[Stored data]
Start of Block
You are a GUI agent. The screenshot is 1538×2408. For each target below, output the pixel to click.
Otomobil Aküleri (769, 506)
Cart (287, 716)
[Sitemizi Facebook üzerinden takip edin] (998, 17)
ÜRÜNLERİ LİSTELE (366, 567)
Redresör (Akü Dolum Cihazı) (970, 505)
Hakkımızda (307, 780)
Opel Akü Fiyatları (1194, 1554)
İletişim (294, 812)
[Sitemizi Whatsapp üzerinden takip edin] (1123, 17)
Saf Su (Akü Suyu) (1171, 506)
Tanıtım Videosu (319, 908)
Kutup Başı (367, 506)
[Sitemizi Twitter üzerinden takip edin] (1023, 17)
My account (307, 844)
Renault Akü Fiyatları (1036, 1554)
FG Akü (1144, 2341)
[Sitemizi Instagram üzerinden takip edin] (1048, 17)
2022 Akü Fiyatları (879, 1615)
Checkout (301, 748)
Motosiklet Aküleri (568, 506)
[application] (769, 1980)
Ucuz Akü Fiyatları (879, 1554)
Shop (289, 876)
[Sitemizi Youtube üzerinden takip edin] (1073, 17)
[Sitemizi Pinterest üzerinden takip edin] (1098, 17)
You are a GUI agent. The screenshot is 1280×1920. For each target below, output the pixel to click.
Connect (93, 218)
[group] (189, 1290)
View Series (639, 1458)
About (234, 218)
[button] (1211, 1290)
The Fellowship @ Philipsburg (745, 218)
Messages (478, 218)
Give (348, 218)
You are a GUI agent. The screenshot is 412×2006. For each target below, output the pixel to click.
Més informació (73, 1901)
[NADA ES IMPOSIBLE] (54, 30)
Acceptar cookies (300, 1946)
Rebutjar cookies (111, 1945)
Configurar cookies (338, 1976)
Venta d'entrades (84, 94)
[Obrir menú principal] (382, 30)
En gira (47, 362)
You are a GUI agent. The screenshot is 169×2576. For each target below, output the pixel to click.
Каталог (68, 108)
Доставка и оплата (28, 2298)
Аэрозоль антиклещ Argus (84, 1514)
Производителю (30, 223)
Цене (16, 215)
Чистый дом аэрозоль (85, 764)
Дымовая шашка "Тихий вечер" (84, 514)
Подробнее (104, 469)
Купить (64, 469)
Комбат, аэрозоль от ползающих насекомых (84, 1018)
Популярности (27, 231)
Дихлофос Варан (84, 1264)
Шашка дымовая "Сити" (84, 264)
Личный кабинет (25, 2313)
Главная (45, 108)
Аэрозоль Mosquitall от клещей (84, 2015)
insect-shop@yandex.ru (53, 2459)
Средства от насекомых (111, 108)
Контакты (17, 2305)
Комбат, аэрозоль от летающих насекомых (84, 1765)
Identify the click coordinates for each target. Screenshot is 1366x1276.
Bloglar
End of Block
> _Required work_
When the line with "Hakkımızda (307, 780)" is reached in the data above, start copying there, and copy each line exactly until the line with "[Sitemizi Pinterest üzerinden" has been copied; copy nothing else.

> _Task solution_
Hakkımızda (307, 780)
Opel Akü Fiyatları (1194, 1554)
İletişim (294, 812)
[Sitemizi Whatsapp üzerinden takip edin] (1123, 17)
Saf Su (Akü Suyu) (1171, 506)
Tanıtım Videosu (319, 908)
Kutup Başı (367, 506)
[Sitemizi Twitter üzerinden takip edin] (1023, 17)
My account (307, 844)
Renault Akü Fiyatları (1036, 1554)
FG Akü (1144, 2341)
[Sitemizi Instagram üzerinden takip edin] (1048, 17)
2022 Akü Fiyatları (879, 1615)
Checkout (301, 748)
Motosiklet Aküleri (568, 506)
[application] (769, 1980)
Ucuz Akü Fiyatları (879, 1554)
Shop (289, 876)
[Sitemizi Youtube üzerinden takip edin] (1073, 17)
[Sitemizi Pinterest üzerinden takip edin] (1098, 17)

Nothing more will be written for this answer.